Percentiles and coverage intervals

By know you should have understood that in statistics we are  really interested in estimating variation. One way to estimate  variation is by percentiles and coverage intervals

▶ 25th percentile is the value in your data above 1/4 of them
▶ 75th percentile is the value in your data above 3/4 of them
▶ 50th percentile is the value in your data above 1/2 of them (Corresponds to the sample median)
▶ interquartile range (IQR) between 25th and 75th percentiles corresponds to 50% coverage interval

In R we can calculate percentiles/ranges by using the qdata and pdata functions 

We will use "mtcars" a data set in R about "Motor Trend Car Road Tests"

First we load the packages:

In [None]:
library(plyr)
library(mosaic)
library(sciplot)

Then we look at the data set

In [None]:
summary(mtcars)
help(mtcars)

Get the 25th, 75th and interquartile range:

In [None]:
qdata(mtcars$mpg, 0.25)

qdata(mtcars$mpg, 0.75)

IQR(mtcars$mpg)

Get the list of percentiles 0-100:

In [None]:
qdata(mtcars$mtg, seq(0,1,by=0.1))

Let's assume we want to summarize the number of cars based on different number of gears contained in the R mtcars dataframe
First we use the table command:

In [None]:
freq_gear= table(mtcars$gear)
freq_gear

Then we can plot it:

In [None]:
barplot(freq_gear,
col="blue",xlab="Gear",ylab= "Cars")

Can also use ggplot to do this:

In [None]:
ggplot(mtcars, aes(gear))+
geom_bar(color="blue",
fill="blue")

Now we want to summarize the number of cars based on both gears and carburetor:

In [None]:
freq_gear_carb=
table(mtcars$gear,mtcars$carb)

freq_gear_carb

In [None]:
barplot(freq_gear_carb, col=c("purple","orange","black"),
xlab="Carburation number", ylab="Counts",
legend=c("Gear-3","Gear-4","Gear-5"))

Usually we want separate bars

In [None]:
barplot(freq_gear_carb, col=c("purple","orange","black"),
xlab="Carburation number", ylab="Counts",
legend=c("Gear-3","Gear-4","Gear-5"), beside = TRUE)

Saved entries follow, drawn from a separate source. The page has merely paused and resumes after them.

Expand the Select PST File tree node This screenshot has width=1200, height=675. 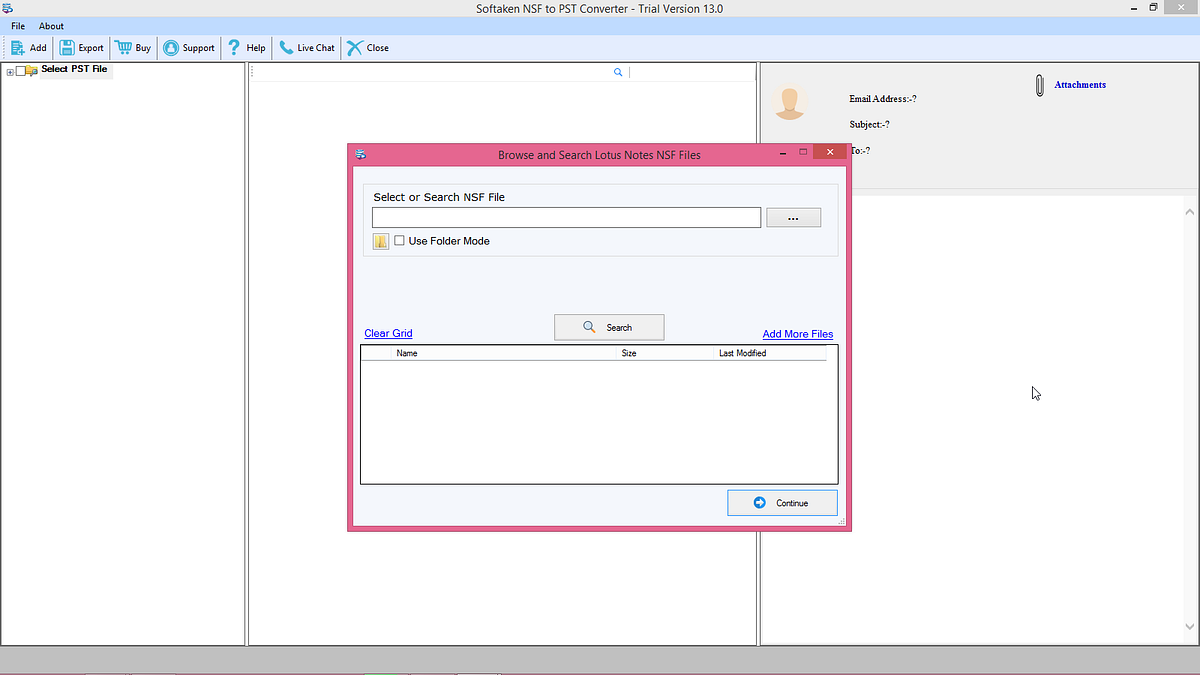[x=8, y=69]
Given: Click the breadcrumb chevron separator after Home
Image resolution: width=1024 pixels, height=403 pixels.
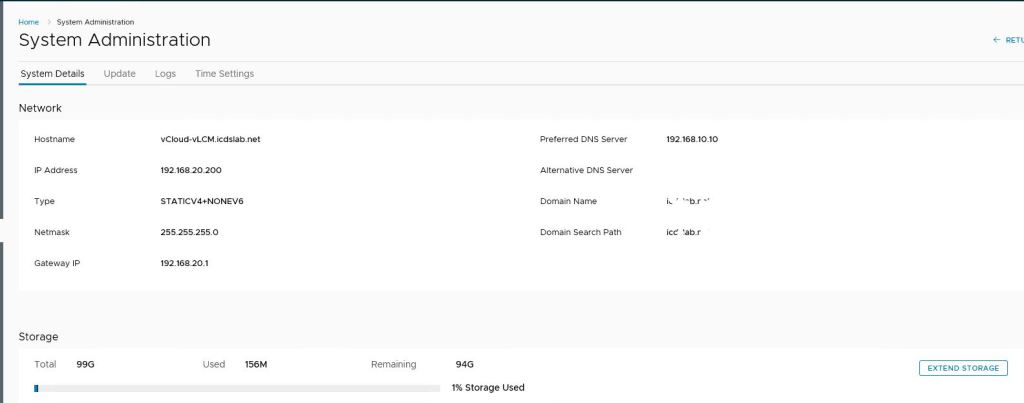Looking at the screenshot, I should point(48,21).
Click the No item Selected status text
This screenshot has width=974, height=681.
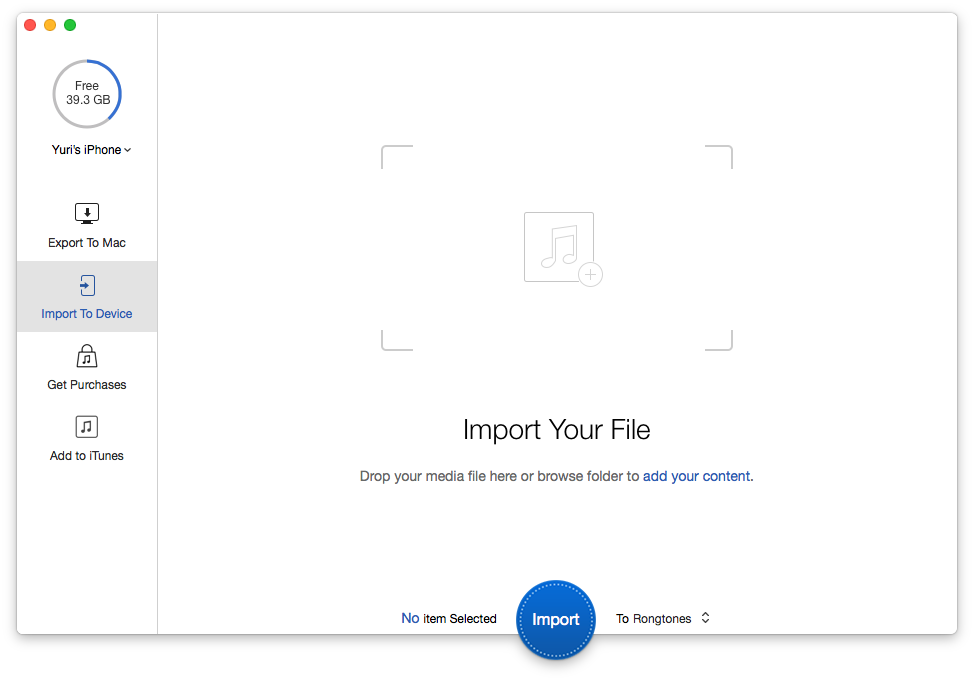coord(449,619)
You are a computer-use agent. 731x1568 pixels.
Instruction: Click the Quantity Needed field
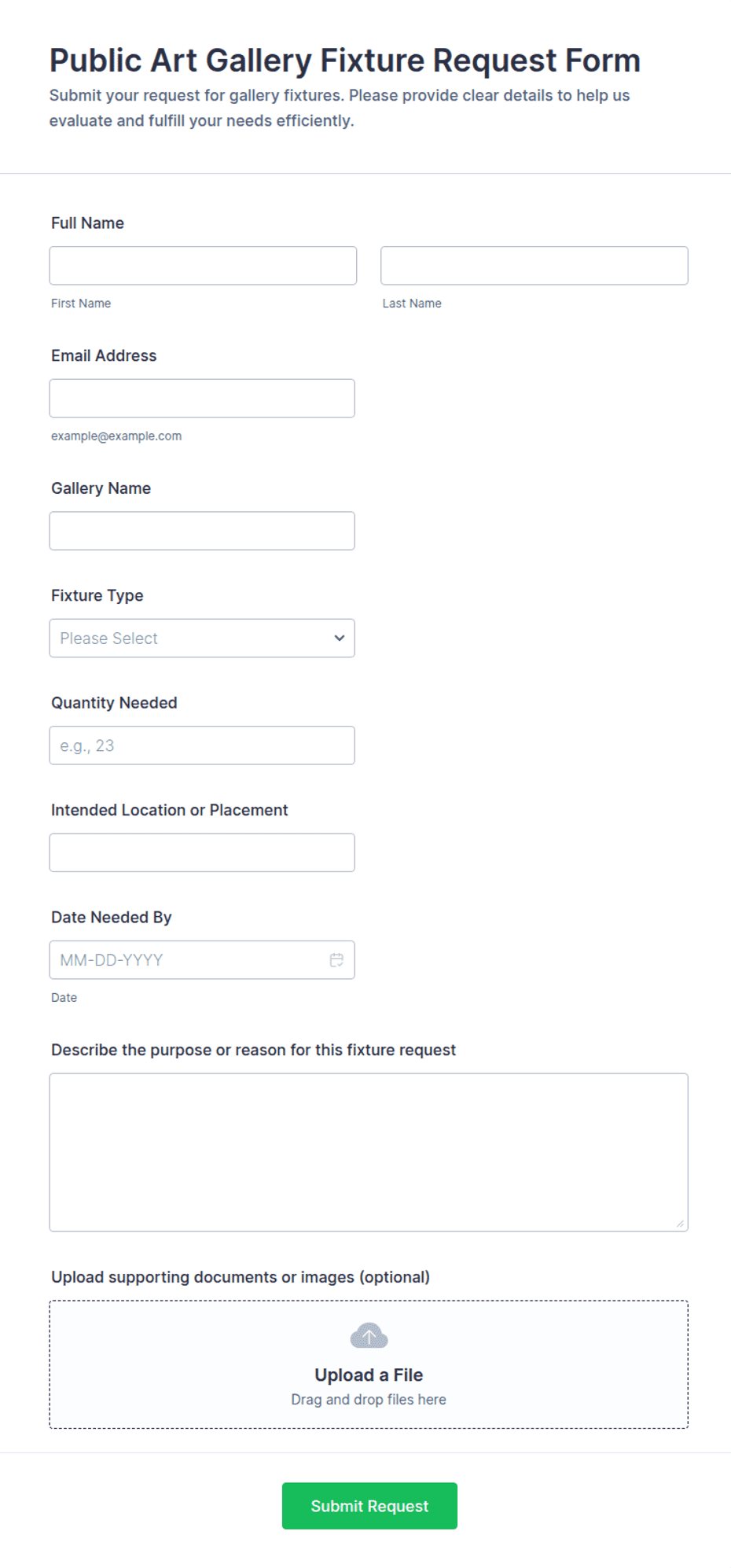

Adding in error bars to a plot (using the sciplot package)

In [None]:
bargraph.CI(mtcars$gear,mtcars$mpg,
            xlab="Gears",
            ylab="MPG", 
            ci.fun=function(x) 
              c(mean(x)-sd(x),mean(x)+sd(x)))

Same graph but just display the top standard deviation

In [None]:
bargraph.CI(mtcars$gear,mtcars$mpg,
            xlab="Gears",
            ylab="MPG",
            ci.fun=function(x)
            c(mean(x),mean(x)+sd(x)))

In [None]:
Can also make using plyr to make a summary
We will use the iris data set:

In [None]:
summary(iris)

sum.iris<-ddply(iris,c("Species"),summarise, mean_sepal = mean(Sepal.Length), 
                upper_sepal = (mean(Sepal.Length) + sd(Sepal.Length)), lower_sepal = (mean(Sepal.Length))- sd(Sepal.Length))

sum.iris

Then we used ggplot to plot:

In [None]:
ggplot(sum.iris,aes(x=Species, y=mean_sepal,color=Species,fill=Species))+
    geom_bar(aes(x=Species, y=mean_sepal),stat="identity")+ 
    geom_errorbar(aes(ymin=lower_sepal, ymax=upper_sepal),width=.2)+
    xlab("Iris Species")+  ylab("Sepal Length")+  theme_classic()

For continuous variables you can use xyplot:

In [None]:
xyplot(Sepal.Length~Petal.Length,iris, type = c("p", "r"))

In ggplots use the following code.The shaded interval is the 95% CI for the linear relationship

In [None]:
ggplot(iris,aes(x=Petal.Length, y=Sepal.Length))+  geom_point(color="blue",size=2)+
xlab("Petal.Length")+  ylab("Sepal.Length")+  stat_smooth(method = "lm")+  theme_classic()